'''
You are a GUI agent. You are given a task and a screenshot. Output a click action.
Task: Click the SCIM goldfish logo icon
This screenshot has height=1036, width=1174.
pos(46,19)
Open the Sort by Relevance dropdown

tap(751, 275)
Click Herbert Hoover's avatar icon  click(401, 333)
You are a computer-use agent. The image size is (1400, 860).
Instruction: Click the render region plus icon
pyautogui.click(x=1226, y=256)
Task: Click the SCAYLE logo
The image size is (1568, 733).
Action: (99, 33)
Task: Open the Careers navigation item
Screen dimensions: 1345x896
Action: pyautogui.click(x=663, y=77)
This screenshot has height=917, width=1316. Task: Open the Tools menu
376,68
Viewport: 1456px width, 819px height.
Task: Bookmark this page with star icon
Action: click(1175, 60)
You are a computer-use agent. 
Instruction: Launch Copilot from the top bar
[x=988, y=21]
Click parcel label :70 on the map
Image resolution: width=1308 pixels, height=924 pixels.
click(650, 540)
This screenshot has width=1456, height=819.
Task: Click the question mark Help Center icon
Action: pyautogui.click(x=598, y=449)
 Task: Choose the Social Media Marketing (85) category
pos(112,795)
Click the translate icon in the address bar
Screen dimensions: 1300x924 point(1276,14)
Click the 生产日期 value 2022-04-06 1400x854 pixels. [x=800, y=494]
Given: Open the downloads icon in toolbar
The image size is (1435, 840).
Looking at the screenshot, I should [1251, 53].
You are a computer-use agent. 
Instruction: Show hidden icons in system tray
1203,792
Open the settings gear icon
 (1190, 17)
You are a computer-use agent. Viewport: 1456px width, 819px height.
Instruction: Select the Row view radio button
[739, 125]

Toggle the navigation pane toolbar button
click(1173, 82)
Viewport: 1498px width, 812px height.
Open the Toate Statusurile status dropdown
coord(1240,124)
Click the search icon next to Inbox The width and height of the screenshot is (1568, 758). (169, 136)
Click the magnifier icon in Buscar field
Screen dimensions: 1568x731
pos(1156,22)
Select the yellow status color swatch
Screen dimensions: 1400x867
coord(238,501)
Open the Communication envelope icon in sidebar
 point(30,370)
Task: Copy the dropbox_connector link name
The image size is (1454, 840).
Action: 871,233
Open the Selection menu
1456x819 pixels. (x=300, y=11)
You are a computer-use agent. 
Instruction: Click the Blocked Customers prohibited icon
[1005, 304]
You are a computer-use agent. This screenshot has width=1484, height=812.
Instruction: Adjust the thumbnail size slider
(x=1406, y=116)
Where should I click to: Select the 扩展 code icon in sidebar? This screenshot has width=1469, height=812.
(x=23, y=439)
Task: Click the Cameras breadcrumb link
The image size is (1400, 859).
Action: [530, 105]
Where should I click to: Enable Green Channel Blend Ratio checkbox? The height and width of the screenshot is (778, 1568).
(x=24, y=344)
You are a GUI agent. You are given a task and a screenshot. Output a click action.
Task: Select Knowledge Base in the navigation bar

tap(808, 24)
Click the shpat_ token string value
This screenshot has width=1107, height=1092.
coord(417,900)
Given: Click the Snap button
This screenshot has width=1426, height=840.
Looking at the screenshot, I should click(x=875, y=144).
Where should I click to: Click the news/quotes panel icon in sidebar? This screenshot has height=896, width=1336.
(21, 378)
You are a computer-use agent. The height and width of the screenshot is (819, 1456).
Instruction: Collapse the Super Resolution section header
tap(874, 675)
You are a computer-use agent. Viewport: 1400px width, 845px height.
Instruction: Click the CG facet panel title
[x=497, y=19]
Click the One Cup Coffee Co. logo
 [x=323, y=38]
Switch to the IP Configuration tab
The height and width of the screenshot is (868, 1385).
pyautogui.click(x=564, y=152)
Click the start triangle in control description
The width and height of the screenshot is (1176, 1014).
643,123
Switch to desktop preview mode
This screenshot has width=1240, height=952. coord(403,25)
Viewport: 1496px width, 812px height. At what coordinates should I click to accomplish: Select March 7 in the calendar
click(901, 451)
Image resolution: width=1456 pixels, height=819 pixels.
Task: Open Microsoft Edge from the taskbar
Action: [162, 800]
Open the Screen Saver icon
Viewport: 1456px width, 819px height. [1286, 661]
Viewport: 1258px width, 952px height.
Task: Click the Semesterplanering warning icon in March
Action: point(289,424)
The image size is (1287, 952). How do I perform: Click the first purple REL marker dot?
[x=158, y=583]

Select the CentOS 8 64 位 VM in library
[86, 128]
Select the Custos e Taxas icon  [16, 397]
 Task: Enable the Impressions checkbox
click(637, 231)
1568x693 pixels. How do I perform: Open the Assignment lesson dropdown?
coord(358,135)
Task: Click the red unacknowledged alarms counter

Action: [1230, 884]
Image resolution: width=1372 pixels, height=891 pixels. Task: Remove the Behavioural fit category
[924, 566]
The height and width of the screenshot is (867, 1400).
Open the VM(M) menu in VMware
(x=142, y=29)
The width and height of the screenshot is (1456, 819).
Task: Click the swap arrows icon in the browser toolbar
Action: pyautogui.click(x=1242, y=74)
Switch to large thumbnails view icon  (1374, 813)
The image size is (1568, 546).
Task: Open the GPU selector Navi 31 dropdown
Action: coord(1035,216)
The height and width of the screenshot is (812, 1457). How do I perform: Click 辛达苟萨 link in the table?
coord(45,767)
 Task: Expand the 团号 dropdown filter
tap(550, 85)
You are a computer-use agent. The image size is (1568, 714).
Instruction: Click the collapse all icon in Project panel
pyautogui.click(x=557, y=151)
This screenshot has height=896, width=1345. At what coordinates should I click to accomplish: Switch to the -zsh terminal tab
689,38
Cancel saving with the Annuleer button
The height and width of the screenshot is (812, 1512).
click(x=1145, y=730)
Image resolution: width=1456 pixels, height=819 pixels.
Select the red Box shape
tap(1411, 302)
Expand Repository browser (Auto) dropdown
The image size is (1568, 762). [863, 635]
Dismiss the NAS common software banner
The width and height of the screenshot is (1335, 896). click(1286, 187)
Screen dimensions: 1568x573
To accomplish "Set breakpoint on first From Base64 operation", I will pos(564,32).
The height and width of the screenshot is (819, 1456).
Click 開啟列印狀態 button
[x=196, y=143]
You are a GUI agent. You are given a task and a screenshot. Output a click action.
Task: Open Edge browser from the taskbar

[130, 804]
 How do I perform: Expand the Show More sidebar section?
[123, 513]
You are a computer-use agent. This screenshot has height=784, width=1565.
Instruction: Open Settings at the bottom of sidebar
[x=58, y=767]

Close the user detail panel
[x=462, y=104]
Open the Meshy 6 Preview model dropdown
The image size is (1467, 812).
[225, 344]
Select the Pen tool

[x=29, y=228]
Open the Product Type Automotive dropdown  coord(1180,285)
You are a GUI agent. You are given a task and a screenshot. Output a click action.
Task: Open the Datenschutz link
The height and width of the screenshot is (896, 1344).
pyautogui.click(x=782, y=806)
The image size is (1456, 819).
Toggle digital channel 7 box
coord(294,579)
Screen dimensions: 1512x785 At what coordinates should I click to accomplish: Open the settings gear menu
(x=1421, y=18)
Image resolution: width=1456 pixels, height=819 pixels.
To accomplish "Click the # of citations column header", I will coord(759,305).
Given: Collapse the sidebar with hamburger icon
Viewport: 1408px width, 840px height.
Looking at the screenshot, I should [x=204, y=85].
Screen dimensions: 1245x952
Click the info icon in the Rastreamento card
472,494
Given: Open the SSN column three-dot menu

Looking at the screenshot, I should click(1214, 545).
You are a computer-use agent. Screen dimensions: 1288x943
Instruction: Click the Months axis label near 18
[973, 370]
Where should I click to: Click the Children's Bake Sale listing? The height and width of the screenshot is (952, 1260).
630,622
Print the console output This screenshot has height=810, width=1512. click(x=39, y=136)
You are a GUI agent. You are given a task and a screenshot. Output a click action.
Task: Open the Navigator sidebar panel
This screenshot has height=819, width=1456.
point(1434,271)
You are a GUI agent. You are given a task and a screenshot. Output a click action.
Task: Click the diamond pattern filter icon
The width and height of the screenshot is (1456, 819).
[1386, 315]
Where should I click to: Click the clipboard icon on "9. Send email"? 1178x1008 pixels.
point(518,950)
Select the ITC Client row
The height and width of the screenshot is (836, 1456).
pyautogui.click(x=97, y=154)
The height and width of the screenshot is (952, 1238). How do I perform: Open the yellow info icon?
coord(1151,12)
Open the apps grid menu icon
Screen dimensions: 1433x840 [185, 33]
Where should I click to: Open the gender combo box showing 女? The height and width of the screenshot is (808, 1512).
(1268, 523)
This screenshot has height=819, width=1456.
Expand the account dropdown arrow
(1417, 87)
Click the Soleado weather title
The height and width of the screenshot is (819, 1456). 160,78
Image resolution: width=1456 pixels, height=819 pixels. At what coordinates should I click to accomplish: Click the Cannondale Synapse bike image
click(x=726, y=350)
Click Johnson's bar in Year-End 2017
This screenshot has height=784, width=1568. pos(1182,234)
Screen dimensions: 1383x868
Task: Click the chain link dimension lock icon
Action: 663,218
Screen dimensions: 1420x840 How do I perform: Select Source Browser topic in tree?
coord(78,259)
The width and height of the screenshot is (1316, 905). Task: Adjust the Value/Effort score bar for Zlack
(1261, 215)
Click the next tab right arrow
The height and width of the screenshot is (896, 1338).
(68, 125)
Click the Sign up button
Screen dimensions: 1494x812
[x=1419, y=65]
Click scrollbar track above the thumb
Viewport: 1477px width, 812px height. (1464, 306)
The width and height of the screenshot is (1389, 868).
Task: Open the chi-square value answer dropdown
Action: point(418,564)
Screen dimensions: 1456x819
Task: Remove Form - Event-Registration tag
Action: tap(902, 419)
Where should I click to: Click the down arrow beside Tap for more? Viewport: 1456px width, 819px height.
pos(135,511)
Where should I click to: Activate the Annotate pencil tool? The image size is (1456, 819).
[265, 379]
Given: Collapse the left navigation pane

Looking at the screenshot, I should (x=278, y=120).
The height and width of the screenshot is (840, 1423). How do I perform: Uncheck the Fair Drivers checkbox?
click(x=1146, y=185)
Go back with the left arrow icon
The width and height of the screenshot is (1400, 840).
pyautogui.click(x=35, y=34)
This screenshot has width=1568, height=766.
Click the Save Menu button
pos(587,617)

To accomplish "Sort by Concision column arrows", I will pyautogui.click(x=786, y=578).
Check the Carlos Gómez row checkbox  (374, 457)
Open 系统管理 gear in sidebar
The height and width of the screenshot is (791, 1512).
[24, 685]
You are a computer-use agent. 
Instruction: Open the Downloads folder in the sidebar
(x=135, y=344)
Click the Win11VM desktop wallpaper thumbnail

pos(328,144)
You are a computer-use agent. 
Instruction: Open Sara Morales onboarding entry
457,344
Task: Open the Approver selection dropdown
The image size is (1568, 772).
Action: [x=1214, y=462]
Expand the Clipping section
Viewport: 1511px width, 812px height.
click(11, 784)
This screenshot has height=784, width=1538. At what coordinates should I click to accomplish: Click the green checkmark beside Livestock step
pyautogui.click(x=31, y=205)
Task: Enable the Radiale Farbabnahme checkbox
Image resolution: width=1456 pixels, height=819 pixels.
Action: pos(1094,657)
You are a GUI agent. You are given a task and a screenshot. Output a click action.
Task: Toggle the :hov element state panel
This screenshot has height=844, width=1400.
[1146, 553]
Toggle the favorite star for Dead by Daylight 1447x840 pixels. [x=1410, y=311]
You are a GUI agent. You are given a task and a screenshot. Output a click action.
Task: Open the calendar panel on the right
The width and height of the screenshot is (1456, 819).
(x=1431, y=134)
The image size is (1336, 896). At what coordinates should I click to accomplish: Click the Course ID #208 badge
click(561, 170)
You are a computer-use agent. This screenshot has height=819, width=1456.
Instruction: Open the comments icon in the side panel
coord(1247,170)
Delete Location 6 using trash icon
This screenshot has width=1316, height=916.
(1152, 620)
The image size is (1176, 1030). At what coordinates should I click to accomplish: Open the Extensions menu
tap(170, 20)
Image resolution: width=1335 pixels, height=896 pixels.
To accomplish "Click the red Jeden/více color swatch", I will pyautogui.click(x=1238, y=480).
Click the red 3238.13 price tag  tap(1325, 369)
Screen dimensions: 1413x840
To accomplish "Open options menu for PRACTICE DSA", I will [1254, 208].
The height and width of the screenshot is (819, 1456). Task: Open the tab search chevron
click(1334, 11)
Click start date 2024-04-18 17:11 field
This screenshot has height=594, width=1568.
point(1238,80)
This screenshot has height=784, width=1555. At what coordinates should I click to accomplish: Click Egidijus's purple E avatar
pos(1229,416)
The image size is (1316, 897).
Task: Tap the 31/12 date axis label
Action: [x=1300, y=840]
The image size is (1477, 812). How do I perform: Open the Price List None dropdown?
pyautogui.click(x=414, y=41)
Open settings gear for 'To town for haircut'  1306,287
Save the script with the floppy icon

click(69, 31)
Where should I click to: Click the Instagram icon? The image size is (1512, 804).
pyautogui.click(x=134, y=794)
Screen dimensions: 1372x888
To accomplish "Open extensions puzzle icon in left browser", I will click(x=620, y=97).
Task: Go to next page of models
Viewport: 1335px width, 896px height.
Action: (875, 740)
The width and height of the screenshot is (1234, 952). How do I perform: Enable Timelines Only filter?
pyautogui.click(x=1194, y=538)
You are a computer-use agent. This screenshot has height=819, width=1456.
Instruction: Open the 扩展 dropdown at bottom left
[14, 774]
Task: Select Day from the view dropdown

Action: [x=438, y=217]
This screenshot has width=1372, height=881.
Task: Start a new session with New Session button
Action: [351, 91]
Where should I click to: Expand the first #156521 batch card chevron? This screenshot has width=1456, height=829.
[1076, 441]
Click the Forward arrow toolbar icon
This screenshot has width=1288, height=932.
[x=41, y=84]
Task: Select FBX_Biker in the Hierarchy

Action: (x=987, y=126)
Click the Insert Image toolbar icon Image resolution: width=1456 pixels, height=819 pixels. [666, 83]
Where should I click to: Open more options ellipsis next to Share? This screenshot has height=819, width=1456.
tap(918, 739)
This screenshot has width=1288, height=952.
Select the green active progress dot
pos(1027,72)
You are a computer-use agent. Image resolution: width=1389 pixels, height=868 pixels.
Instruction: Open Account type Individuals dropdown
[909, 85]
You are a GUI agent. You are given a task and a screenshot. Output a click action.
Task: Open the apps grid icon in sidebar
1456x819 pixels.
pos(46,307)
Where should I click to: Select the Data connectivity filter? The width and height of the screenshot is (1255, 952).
'''
Task details:
Your answer should be the lines above from the one containing "Go back with the left arrow icon" through the one containing "Task: Enable the Radiale Farbabnahme checkbox", copied exactly and with both ends kept.

Solution for this problem:
Go back with the left arrow icon
The width and height of the screenshot is (1400, 840).
pyautogui.click(x=35, y=34)
This screenshot has width=1568, height=766.
Click the Save Menu button
pos(587,617)

To accomplish "Sort by Concision column arrows", I will pyautogui.click(x=786, y=578).
Check the Carlos Gómez row checkbox  (374, 457)
Open 系统管理 gear in sidebar
The height and width of the screenshot is (791, 1512).
[24, 685]
You are a computer-use agent. 
Instruction: Open the Downloads folder in the sidebar
(x=135, y=344)
Click the Win11VM desktop wallpaper thumbnail

pos(328,144)
You are a computer-use agent. 
Instruction: Open Sara Morales onboarding entry
457,344
Task: Open the Approver selection dropdown
The image size is (1568, 772).
Action: [x=1214, y=462]
Expand the Clipping section
Viewport: 1511px width, 812px height.
click(11, 784)
This screenshot has height=784, width=1538. At what coordinates should I click to accomplish: Click the green checkmark beside Livestock step
pyautogui.click(x=31, y=205)
Task: Enable the Radiale Farbabnahme checkbox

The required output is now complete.